**TEXT TO READ**
Police Ombudsman to Investigate Murder of Civilian Jim Murphy

 

Police Ombudsman to investigate the murder of civilian, Jim Murphy.

Press release from Joan Corrigan, niece of the victim: The Office of the Police Ombudsman (OPONI) is to investigate the murder of Jim Murphy, a Fermanagh civilian who was murdered on the 24th April 1974 near Derrylin, Co. Fermanagh.

OPONI has recently said that his case has been “formally accepted” and it “scored highly ”in the prioritization phase of assessment.

A niece of the victim raised a formal complaint with the Office of the Police Ombudsman (OPONI) in 2022, due to the failures of historic police investigations, including those by Royal Ulster Constabulary and Historical Enquiries Team.

Jim Murphy owned a garage in an isolated area called Corraveigha, Derrylin when he was shot dead, and there is an strong  suspicion from many quarters that  British armed forces were involved as has been proven in other terrible cases in the area at the time.

**DATASET EXTRACT**
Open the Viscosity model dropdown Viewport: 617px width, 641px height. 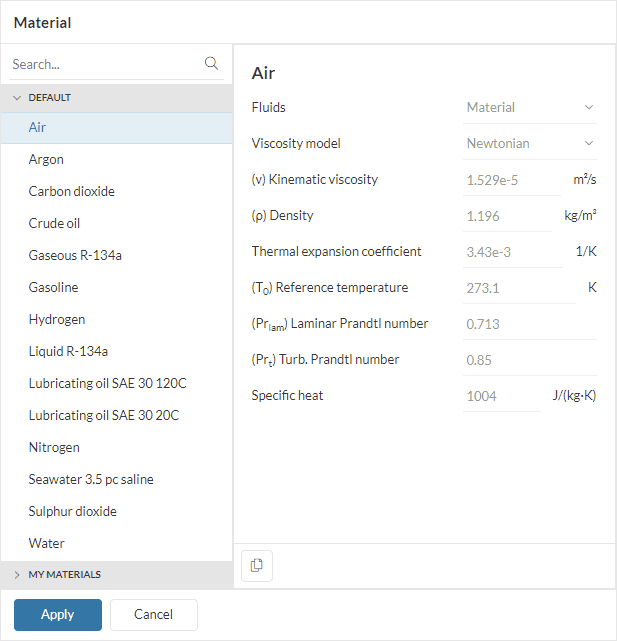pyautogui.click(x=530, y=143)
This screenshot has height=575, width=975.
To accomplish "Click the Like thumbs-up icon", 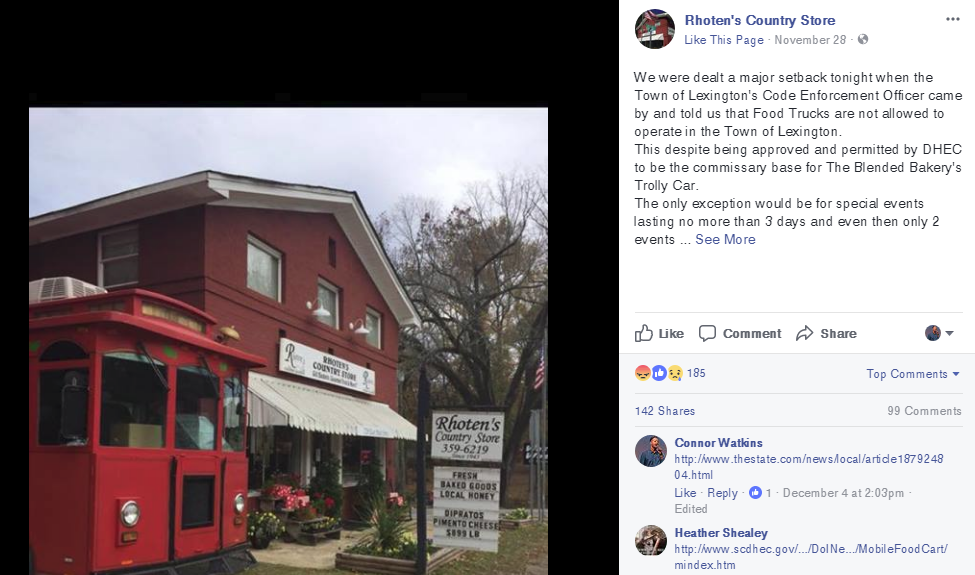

**STATED TASK**
Reproduce the press release on the Police Ombudsman's investigation into Jim Murphy's murder word for word, in full.

**ANSWER IN FULL**
Police Ombudsman to Investigate Murder of Civilian Jim Murphy

 

Police Ombudsman to investigate the murder of civilian, Jim Murphy.

Press release from Joan Corrigan, niece of the victim: The Office of the Police Ombudsman (OPONI) is to investigate the murder of Jim Murphy, a Fermanagh civilian who was murdered on the 24th April 1974 near Derrylin, Co. Fermanagh.

OPONI has recently said that his case has been “formally accepted” and it “scored highly ”in the prioritization phase of assessment.

A niece of the victim raised a formal complaint with the Office of the Police Ombudsman (OPONI) in 2022, due to the failures of historic police investigations, including those by Royal Ulster Constabulary and Historical Enquiries Team.

Jim Murphy owned a garage in an isolated area called Corraveigha, Derrylin when he was shot dead, and there is an strong  suspicion from many quarters that  British armed forces were involved as has been proven in other terrible cases in the area at the time.